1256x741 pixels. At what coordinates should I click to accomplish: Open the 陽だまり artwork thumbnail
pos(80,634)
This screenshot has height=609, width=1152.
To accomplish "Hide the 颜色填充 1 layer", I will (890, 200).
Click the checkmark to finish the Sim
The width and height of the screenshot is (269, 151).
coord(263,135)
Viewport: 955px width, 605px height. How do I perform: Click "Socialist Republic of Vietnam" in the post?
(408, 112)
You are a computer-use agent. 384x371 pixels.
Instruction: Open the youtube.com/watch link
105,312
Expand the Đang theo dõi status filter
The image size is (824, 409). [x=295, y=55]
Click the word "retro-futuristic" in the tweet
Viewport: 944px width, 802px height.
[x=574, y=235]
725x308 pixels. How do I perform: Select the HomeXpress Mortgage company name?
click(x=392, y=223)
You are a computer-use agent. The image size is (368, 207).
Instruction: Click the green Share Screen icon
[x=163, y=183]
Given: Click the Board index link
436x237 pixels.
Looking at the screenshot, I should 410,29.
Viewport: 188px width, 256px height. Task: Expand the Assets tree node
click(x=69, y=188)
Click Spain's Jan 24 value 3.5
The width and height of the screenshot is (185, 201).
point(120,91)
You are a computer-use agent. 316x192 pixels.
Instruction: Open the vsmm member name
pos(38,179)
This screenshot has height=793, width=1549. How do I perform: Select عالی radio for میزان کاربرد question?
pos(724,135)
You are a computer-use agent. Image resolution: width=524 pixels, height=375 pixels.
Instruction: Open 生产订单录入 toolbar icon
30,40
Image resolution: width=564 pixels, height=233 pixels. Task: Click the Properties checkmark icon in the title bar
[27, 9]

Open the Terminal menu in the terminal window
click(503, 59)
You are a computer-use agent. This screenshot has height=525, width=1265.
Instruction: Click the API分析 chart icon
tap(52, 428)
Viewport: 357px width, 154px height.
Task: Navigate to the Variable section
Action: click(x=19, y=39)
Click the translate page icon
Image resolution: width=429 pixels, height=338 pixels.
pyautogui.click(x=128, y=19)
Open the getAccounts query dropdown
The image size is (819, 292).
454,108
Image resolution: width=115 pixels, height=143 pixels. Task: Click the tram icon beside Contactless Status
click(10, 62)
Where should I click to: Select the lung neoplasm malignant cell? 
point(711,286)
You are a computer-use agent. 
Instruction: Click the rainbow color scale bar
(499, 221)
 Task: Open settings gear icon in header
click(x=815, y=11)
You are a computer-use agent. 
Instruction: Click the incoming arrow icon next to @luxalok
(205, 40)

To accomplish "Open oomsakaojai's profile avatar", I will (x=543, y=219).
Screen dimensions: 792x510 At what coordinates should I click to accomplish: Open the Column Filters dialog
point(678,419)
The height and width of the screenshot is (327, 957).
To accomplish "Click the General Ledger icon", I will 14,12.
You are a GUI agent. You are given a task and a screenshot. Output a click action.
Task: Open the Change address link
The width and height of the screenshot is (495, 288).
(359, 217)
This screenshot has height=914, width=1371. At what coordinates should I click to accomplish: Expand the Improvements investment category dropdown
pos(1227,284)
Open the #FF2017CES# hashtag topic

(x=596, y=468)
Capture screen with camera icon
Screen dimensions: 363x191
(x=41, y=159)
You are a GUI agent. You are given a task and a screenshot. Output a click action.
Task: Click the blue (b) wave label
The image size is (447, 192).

» **Work instruction**: Set the whole listing down, word for word.

» **Written response**:
1256x741 pixels. At what coordinates should I click to accomplish: Open the 陽だまり artwork thumbnail
pos(80,634)
This screenshot has height=609, width=1152.
To accomplish "Hide the 颜色填充 1 layer", I will (890, 200).
Click the checkmark to finish the Sim
The width and height of the screenshot is (269, 151).
coord(263,135)
Viewport: 955px width, 605px height. How do I perform: Click "Socialist Republic of Vietnam" in the post?
(408, 112)
You are a computer-use agent. 384x371 pixels.
Instruction: Open the youtube.com/watch link
105,312
Expand the Đang theo dõi status filter
The image size is (824, 409). [x=295, y=55]
Click the word "retro-futuristic" in the tweet
Viewport: 944px width, 802px height.
[x=574, y=235]
725x308 pixels. How do I perform: Select the HomeXpress Mortgage company name?
click(x=392, y=223)
You are a computer-use agent. The image size is (368, 207).
Instruction: Click the green Share Screen icon
[x=163, y=183]
Given: Click the Board index link
436x237 pixels.
Looking at the screenshot, I should 410,29.
Viewport: 188px width, 256px height. Task: Expand the Assets tree node
click(x=69, y=188)
Click Spain's Jan 24 value 3.5
The width and height of the screenshot is (185, 201).
point(120,91)
You are a computer-use agent. 316x192 pixels.
Instruction: Open the vsmm member name
pos(38,179)
This screenshot has height=793, width=1549. How do I perform: Select عالی radio for میزان کاربرد question?
pos(724,135)
You are a computer-use agent. Image resolution: width=524 pixels, height=375 pixels.
Instruction: Open 生产订单录入 toolbar icon
30,40
Image resolution: width=564 pixels, height=233 pixels. Task: Click the Properties checkmark icon in the title bar
[27, 9]

Open the Terminal menu in the terminal window
click(503, 59)
You are a computer-use agent. This screenshot has height=525, width=1265.
Instruction: Click the API分析 chart icon
tap(52, 428)
Viewport: 357px width, 154px height.
Task: Navigate to the Variable section
Action: click(x=19, y=39)
Click the translate page icon
Image resolution: width=429 pixels, height=338 pixels.
pyautogui.click(x=128, y=19)
Open the getAccounts query dropdown
The image size is (819, 292).
454,108
Image resolution: width=115 pixels, height=143 pixels. Task: Click the tram icon beside Contactless Status
click(10, 62)
Where should I click to: Select the lung neoplasm malignant cell? 
point(711,286)
You are a computer-use agent. 
Instruction: Click the rainbow color scale bar
(499, 221)
 Task: Open settings gear icon in header
click(x=815, y=11)
You are a computer-use agent. 
Instruction: Click the incoming arrow icon next to @luxalok
(205, 40)

To accomplish "Open oomsakaojai's profile avatar", I will (x=543, y=219).
Screen dimensions: 792x510 At what coordinates should I click to accomplish: Open the Column Filters dialog
point(678,419)
The height and width of the screenshot is (327, 957).
To accomplish "Click the General Ledger icon", I will 14,12.
You are a GUI agent. You are given a task and a screenshot. Output a click action.
Task: Open the Change address link
The width and height of the screenshot is (495, 288).
(359, 217)
This screenshot has height=914, width=1371. At what coordinates should I click to accomplish: Expand the Improvements investment category dropdown
pos(1227,284)
Open the #FF2017CES# hashtag topic

(x=596, y=468)
Capture screen with camera icon
Screen dimensions: 363x191
(x=41, y=159)
You are a GUI agent. You are given a task and a screenshot. Output a click action.
Task: Click the blue (b) wave label
The image size is (447, 192).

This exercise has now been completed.